Arye Wachsmuth’s works, multilayered images and installations, transform technology, history, perception and memory into an object of artistic exploration. The focus of the two-part installation is on the attempt to understand abstraction as the scientific and philosophical foundation of human progress, but also as an instrument of total domination.
›Our entire culture is called into question‹, wrote Vilém Flusser. He referred to the – as he called it – unique event of Auschwitz. For this reason, any attempt to come to terms with the present leads to the question: How could it come to Auschwitz? According to Flusser, Auschwitz is not only a result of the Western way of thinking, but rooted much deeper in occidental culture: ›Therefore, the question is not: How did it come to Auschwitz? The question is: How could it come to Auschwitz?‹ And thus: How can one continue living in a culture capable of Auschwitz?

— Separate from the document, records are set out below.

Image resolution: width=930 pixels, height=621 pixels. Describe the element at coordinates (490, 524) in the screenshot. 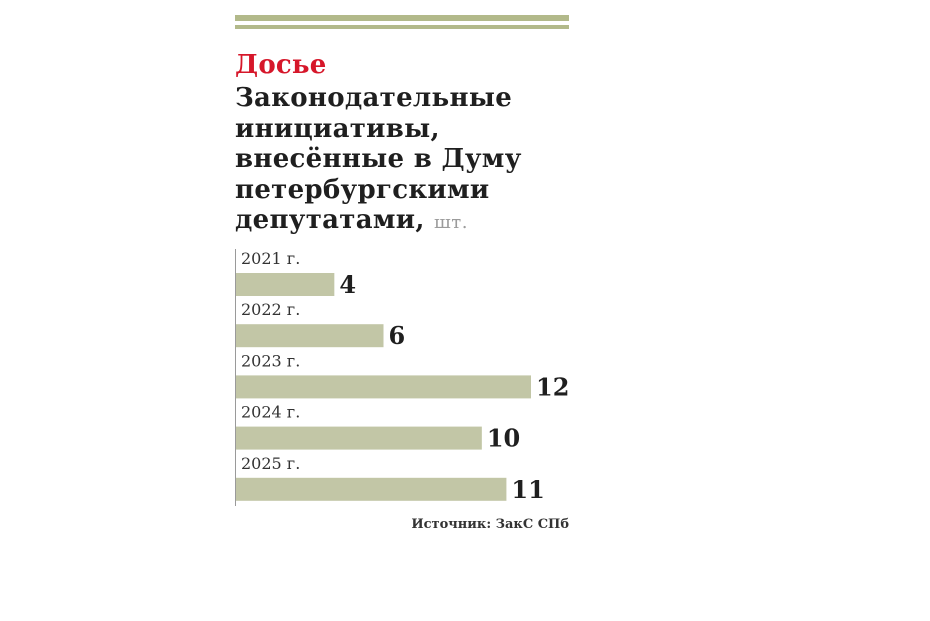

I see `source-note: Источник: ЗакС СПб` at that location.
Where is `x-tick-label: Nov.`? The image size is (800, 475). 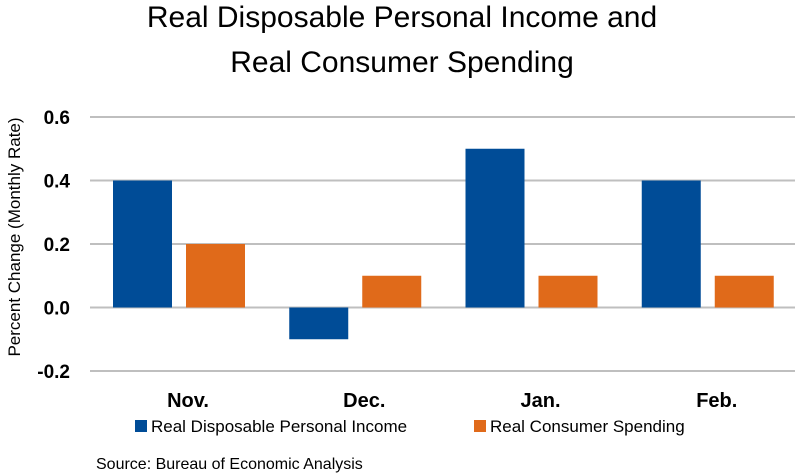
x-tick-label: Nov. is located at coordinates (188, 401).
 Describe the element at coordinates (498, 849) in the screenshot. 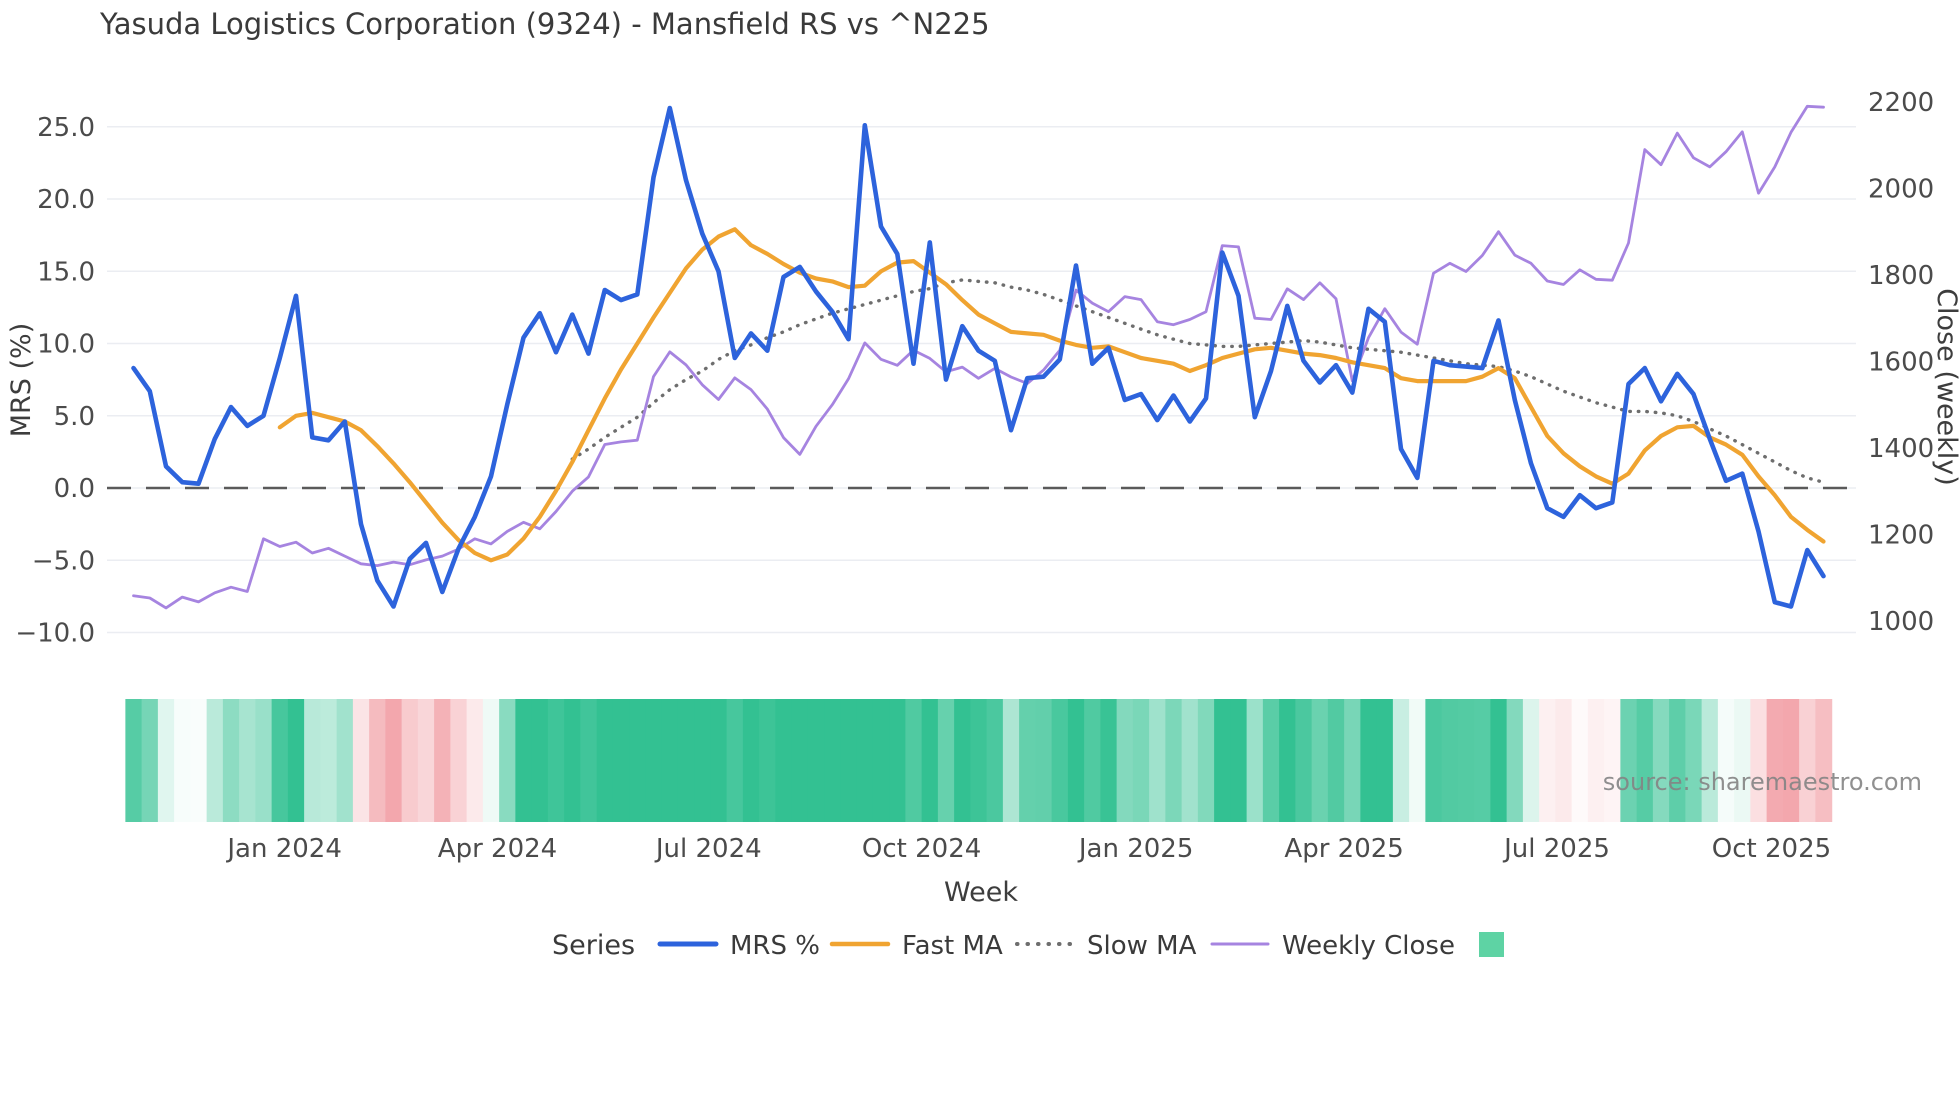

I see `x-tick-label: Apr 2024` at that location.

The starting point of the installation is formed by concrete images and objects from the history of art and culture, as well as technological achievements and attempts at a philosophical interpretation. The six volumes of the interrogation minutes of Adolf Eichmann (which came to the family estate through Alexander Wachsmuth, Arye’s father who in 1961 followed the trial in Jerusalem as a reporter) are a part of the considerations, as are the ambivalent symbol of the pentagram and Lucio Fontana’s Concetto spatiale, Attesa as a reference to the potentials of the dystopian, the fractured and fragmented as positive dimensions of non-totalitarian thought.

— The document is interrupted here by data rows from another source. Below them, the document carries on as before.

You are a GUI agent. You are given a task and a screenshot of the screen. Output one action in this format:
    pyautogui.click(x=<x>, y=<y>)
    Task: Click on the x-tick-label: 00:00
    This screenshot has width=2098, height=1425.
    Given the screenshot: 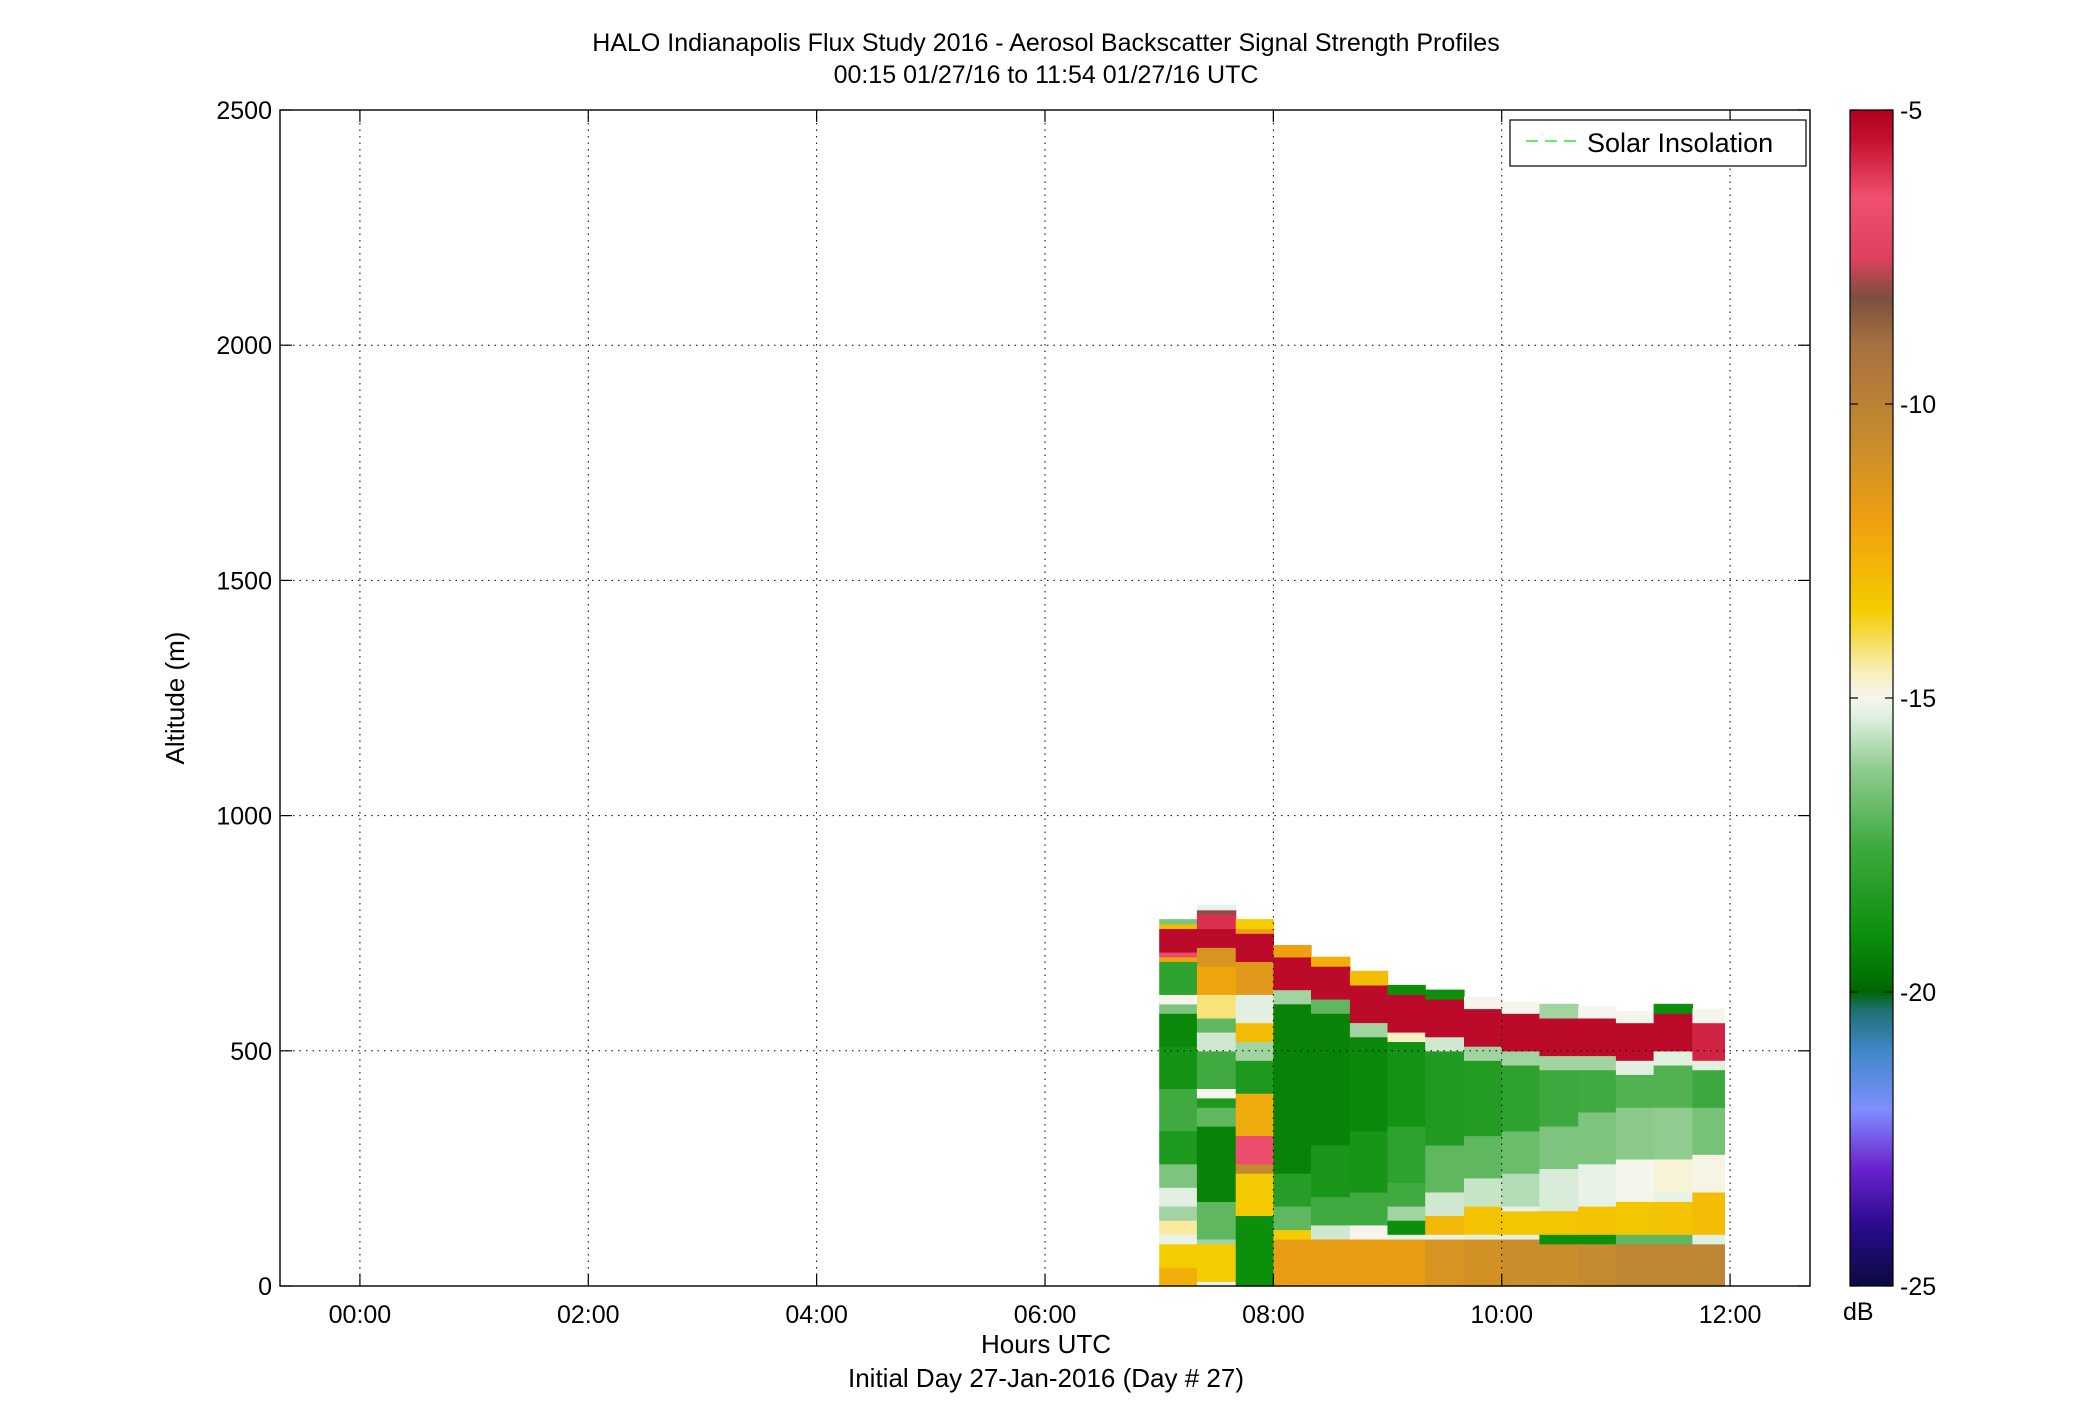 What is the action you would take?
    pyautogui.click(x=360, y=1315)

In analogy to crystalline descriptions (Deleuze), it is subjective constructions of reference that Arye Wachsmuth is interested in. The mirror recurs in Wachsmuth’s works as a metaphor of reflecting on and embedding what one has seen, with organic and abstract forms superimposing and contrasting each other. The installation entitled Shever (Engl.: fraction) addresses the break with civilisation as the inevitable condition of our present-day life, while the title of the second installation in the same room, Shlavim, means stepwise. In a preliminary experimental set-up, Arye Wachsmuth examines the medial and bureaucratic surface of current asylum policies and establishes formal analogies between the mechanisms of exclusion, persecution and murder of the National Socialist state and current European government policies.

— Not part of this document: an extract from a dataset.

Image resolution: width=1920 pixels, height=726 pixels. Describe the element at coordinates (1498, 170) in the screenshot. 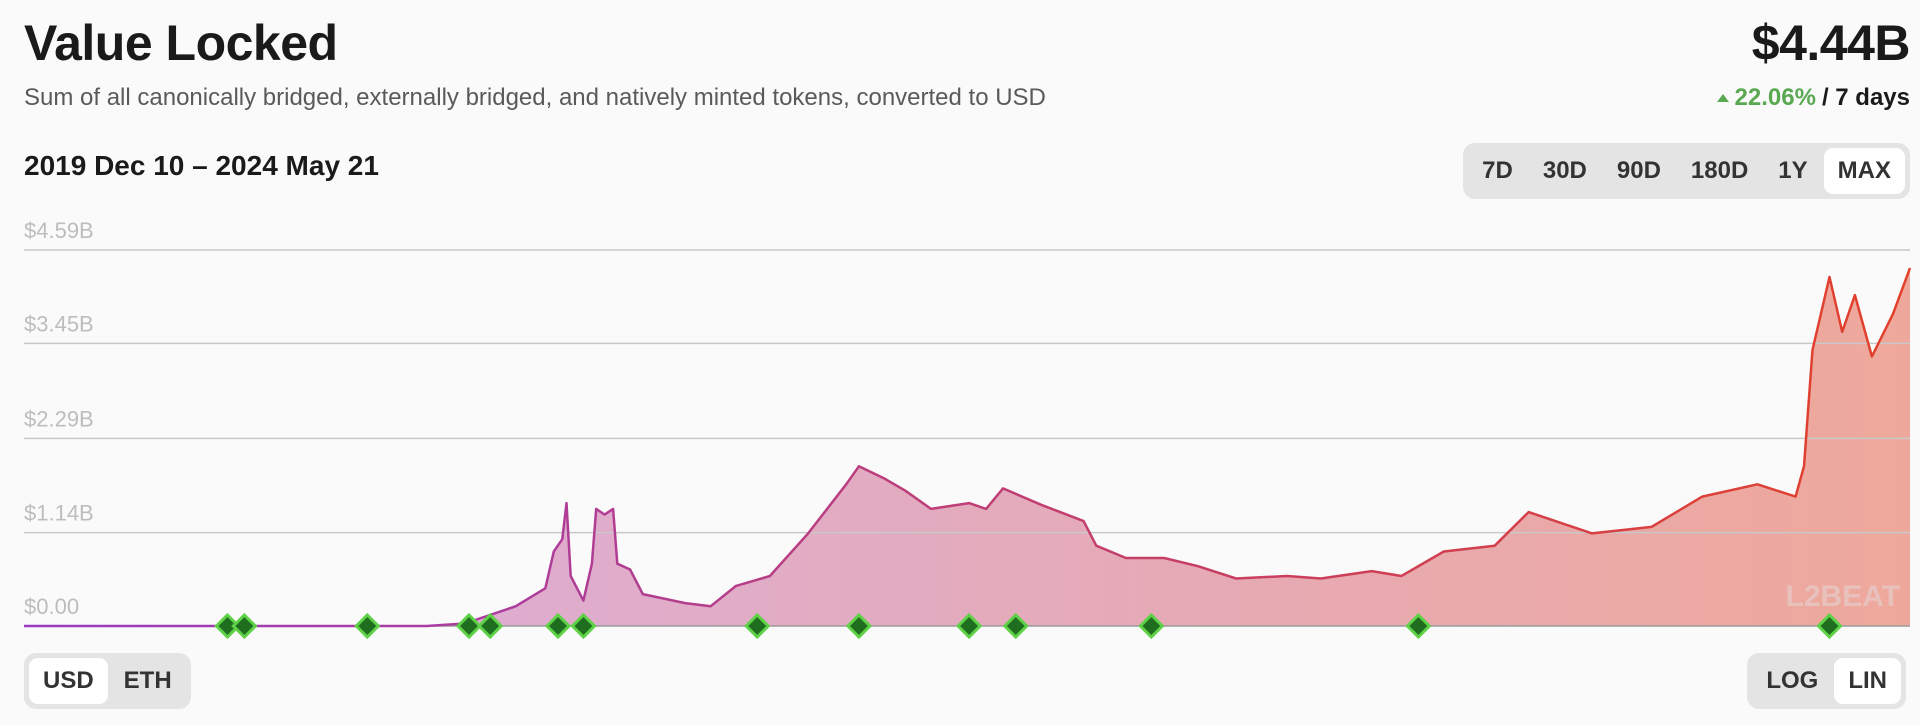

In the installation Shever, one can find the reproduction of a ‘self-portrait’ of looting persons from the 1940s in Vienna, a citation from the installation Retracing the Tears, which Arye Wachsmuth developed together with the art historian Sophie Lillie in many years of research work. By showing the back sides of dispossessed pictures from Jewish property, Retracing the Tears performed a retracing: They bear witness to persons who were robbed of their culture before being murdered or deported – with the aim of annihilating them in their entirety. Even more than the views of the painted pictures, the back sides of the paintings auctioned in 1996 as ‘abandoned cultural assets’ reveal the Nazis’ attempt to establish a cultural identity based on the destruction of Jewish property.
Arye Wachsmuth (*1962 in Hamburg) lives and works in Vienna.